◆ **Assignment**
Below are some records; reproduce them exactly.

━━━━━━━━

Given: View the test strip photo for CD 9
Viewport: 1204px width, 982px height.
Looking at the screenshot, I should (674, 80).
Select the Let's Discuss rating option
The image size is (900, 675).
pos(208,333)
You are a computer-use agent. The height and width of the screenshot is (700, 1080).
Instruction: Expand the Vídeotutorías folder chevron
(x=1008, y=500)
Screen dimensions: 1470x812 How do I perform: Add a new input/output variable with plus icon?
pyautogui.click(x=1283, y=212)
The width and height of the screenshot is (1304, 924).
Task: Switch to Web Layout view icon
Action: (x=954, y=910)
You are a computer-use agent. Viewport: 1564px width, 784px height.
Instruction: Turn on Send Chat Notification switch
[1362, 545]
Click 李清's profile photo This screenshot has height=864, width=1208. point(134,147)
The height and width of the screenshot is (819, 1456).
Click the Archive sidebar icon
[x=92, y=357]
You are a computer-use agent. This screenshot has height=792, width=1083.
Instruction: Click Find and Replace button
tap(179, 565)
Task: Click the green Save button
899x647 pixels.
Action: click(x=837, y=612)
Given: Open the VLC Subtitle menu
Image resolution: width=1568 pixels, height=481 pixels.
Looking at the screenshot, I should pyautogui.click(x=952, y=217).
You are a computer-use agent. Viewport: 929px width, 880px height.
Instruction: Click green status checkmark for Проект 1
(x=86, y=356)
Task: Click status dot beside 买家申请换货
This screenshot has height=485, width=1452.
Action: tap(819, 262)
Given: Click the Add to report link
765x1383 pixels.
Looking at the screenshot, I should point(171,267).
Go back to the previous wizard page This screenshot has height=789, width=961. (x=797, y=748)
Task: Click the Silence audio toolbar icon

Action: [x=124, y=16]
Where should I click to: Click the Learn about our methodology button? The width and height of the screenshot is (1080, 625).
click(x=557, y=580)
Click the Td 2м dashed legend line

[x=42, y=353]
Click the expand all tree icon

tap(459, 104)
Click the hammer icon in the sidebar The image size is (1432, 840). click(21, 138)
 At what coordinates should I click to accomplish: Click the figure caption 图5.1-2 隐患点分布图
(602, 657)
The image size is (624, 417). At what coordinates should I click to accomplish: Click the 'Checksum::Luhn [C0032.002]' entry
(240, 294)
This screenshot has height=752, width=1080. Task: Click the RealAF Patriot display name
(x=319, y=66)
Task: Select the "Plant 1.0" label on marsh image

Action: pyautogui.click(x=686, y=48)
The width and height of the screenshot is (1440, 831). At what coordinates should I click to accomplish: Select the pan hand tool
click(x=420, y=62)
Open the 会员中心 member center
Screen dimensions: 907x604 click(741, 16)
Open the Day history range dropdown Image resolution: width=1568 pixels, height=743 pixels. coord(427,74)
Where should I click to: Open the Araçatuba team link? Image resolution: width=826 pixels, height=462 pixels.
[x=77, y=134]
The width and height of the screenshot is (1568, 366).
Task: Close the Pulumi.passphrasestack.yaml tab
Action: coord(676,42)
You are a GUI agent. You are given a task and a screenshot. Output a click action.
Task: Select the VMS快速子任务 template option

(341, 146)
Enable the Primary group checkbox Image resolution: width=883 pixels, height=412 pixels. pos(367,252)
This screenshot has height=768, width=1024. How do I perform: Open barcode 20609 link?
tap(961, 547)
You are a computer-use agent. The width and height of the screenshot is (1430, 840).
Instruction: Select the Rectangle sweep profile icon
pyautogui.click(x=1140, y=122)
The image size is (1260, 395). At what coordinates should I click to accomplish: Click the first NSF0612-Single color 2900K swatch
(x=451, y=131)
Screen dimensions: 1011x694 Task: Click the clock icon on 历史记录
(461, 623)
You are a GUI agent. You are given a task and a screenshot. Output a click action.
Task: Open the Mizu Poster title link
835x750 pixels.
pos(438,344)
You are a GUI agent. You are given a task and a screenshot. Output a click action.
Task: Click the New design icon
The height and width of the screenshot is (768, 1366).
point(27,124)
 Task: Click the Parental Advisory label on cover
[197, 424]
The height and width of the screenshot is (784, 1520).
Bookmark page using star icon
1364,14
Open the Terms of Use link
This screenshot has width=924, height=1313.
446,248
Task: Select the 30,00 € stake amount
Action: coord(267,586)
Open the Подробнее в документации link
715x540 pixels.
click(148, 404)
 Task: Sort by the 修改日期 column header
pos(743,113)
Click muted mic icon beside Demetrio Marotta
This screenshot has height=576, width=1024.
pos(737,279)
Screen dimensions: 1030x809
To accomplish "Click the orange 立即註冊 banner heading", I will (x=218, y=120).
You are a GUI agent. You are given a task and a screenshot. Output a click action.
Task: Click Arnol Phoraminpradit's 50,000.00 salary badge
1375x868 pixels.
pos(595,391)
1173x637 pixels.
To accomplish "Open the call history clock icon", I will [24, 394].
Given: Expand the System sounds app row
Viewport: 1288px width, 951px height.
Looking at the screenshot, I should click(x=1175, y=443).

━━━━━━━━

◆ **Task solution**
Given: View the test strip photo for CD 9
Viewport: 1204px width, 982px height.
Looking at the screenshot, I should (674, 80).
Select the Let's Discuss rating option
The image size is (900, 675).
pos(208,333)
You are a computer-use agent. The height and width of the screenshot is (700, 1080).
Instruction: Expand the Vídeotutorías folder chevron
(x=1008, y=500)
Screen dimensions: 1470x812 How do I perform: Add a new input/output variable with plus icon?
pyautogui.click(x=1283, y=212)
The width and height of the screenshot is (1304, 924).
Task: Switch to Web Layout view icon
Action: (x=954, y=910)
You are a computer-use agent. Viewport: 1564px width, 784px height.
Instruction: Turn on Send Chat Notification switch
[1362, 545]
Click 李清's profile photo This screenshot has height=864, width=1208. point(134,147)
The height and width of the screenshot is (819, 1456).
Click the Archive sidebar icon
[x=92, y=357]
You are a computer-use agent. This screenshot has height=792, width=1083.
Instruction: Click Find and Replace button
tap(179, 565)
Task: Click the green Save button
899x647 pixels.
Action: click(x=837, y=612)
Given: Open the VLC Subtitle menu
Image resolution: width=1568 pixels, height=481 pixels.
Looking at the screenshot, I should pyautogui.click(x=952, y=217).
You are a computer-use agent. Viewport: 929px width, 880px height.
Instruction: Click green status checkmark for Проект 1
(x=86, y=356)
Task: Click status dot beside 买家申请换货
This screenshot has height=485, width=1452.
Action: tap(819, 262)
Given: Click the Add to report link
765x1383 pixels.
Looking at the screenshot, I should point(171,267).
Go back to the previous wizard page This screenshot has height=789, width=961. (x=797, y=748)
Task: Click the Silence audio toolbar icon

Action: [x=124, y=16]
Where should I click to: Click the Learn about our methodology button? The width and height of the screenshot is (1080, 625).
click(x=557, y=580)
Click the Td 2м dashed legend line

[x=42, y=353]
Click the expand all tree icon

tap(459, 104)
Click the hammer icon in the sidebar The image size is (1432, 840). click(21, 138)
 At what coordinates should I click to accomplish: Click the figure caption 图5.1-2 隐患点分布图
(602, 657)
The image size is (624, 417). At what coordinates should I click to accomplish: Click the 'Checksum::Luhn [C0032.002]' entry
(240, 294)
This screenshot has height=752, width=1080. Task: Click the RealAF Patriot display name
(x=319, y=66)
Task: Select the "Plant 1.0" label on marsh image

Action: pyautogui.click(x=686, y=48)
The width and height of the screenshot is (1440, 831). At what coordinates should I click to accomplish: Select the pan hand tool
click(x=420, y=62)
Open the 会员中心 member center
Screen dimensions: 907x604 click(741, 16)
Open the Day history range dropdown Image resolution: width=1568 pixels, height=743 pixels. coord(427,74)
Where should I click to: Open the Araçatuba team link? Image resolution: width=826 pixels, height=462 pixels.
[x=77, y=134]
The width and height of the screenshot is (1568, 366).
Task: Close the Pulumi.passphrasestack.yaml tab
Action: coord(676,42)
You are a GUI agent. You are given a task and a screenshot. Output a click action.
Task: Select the VMS快速子任务 template option

(341, 146)
Enable the Primary group checkbox Image resolution: width=883 pixels, height=412 pixels. pos(367,252)
This screenshot has height=768, width=1024. How do I perform: Open barcode 20609 link?
tap(961, 547)
You are a computer-use agent. The width and height of the screenshot is (1430, 840).
Instruction: Select the Rectangle sweep profile icon
pyautogui.click(x=1140, y=122)
The image size is (1260, 395). At what coordinates should I click to accomplish: Click the first NSF0612-Single color 2900K swatch
(x=451, y=131)
Screen dimensions: 1011x694 Task: Click the clock icon on 历史记录
(461, 623)
You are a GUI agent. You are given a task and a screenshot. Output a click action.
Task: Open the Mizu Poster title link
835x750 pixels.
pos(438,344)
You are a GUI agent. You are given a task and a screenshot. Output a click action.
Task: Click the New design icon
The height and width of the screenshot is (768, 1366).
point(27,124)
 Task: Click the Parental Advisory label on cover
[197, 424]
The height and width of the screenshot is (784, 1520).
Bookmark page using star icon
1364,14
Open the Terms of Use link
This screenshot has width=924, height=1313.
446,248
Task: Select the 30,00 € stake amount
Action: coord(267,586)
Open the Подробнее в документации link
715x540 pixels.
click(148, 404)
 Task: Sort by the 修改日期 column header
pos(743,113)
Click muted mic icon beside Demetrio Marotta
This screenshot has height=576, width=1024.
pos(737,279)
Screen dimensions: 1030x809
To accomplish "Click the orange 立即註冊 banner heading", I will (x=218, y=120).
You are a GUI agent. You are given a task and a screenshot. Output a click action.
Task: Click Arnol Phoraminpradit's 50,000.00 salary badge
1375x868 pixels.
pos(595,391)
1173x637 pixels.
To accomplish "Open the call history clock icon", I will [24, 394].
Given: Expand the System sounds app row
Viewport: 1288px width, 951px height.
Looking at the screenshot, I should click(x=1175, y=443).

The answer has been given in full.